EXERCISE: Reproduce the entries verbatim, from the start of the entries through the line that contains "tap(395, 519)", with both ends included.

Entries for locating text and interface elements

= = = = = = =

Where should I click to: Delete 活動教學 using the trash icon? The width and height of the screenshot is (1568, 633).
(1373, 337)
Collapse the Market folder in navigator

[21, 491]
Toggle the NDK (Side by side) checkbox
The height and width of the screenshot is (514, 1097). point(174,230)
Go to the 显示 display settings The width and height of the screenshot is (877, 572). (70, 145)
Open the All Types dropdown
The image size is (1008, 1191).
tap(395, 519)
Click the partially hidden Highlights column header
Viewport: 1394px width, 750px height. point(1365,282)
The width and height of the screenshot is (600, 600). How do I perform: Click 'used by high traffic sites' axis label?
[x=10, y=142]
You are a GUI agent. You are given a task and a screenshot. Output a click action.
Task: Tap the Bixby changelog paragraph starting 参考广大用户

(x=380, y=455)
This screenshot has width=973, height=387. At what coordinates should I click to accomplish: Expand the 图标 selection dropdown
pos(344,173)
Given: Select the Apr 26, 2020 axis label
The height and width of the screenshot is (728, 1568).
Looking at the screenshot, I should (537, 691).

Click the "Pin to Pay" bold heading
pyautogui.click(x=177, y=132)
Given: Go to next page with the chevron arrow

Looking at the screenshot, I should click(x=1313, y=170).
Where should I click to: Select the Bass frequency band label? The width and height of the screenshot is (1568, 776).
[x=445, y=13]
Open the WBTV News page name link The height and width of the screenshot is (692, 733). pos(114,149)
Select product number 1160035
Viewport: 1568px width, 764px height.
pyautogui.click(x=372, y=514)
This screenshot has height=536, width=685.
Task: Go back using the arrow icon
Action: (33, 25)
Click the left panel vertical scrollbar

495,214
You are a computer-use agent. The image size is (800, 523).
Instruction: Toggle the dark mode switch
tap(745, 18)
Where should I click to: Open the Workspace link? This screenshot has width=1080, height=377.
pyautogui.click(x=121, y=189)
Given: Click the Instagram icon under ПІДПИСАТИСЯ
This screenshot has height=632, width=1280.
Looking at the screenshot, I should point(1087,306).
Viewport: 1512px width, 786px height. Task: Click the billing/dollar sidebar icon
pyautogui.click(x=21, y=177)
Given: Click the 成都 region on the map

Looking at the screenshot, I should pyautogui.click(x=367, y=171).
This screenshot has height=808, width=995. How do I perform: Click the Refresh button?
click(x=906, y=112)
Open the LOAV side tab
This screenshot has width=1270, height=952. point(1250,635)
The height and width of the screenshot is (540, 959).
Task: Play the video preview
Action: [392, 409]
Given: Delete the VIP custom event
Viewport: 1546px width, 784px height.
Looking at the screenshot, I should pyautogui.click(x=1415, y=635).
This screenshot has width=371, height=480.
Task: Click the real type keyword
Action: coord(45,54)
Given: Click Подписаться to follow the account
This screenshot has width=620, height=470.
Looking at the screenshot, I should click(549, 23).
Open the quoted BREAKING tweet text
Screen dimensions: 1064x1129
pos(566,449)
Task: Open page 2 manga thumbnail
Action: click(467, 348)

= = = = = = =

RESULT BELOW:
Where should I click to: Delete 活動教學 using the trash icon? The width and height of the screenshot is (1568, 633).
(1373, 337)
Collapse the Market folder in navigator

[21, 491]
Toggle the NDK (Side by side) checkbox
The height and width of the screenshot is (514, 1097). point(174,230)
Go to the 显示 display settings The width and height of the screenshot is (877, 572). (70, 145)
Open the All Types dropdown
The image size is (1008, 1191).
tap(395, 519)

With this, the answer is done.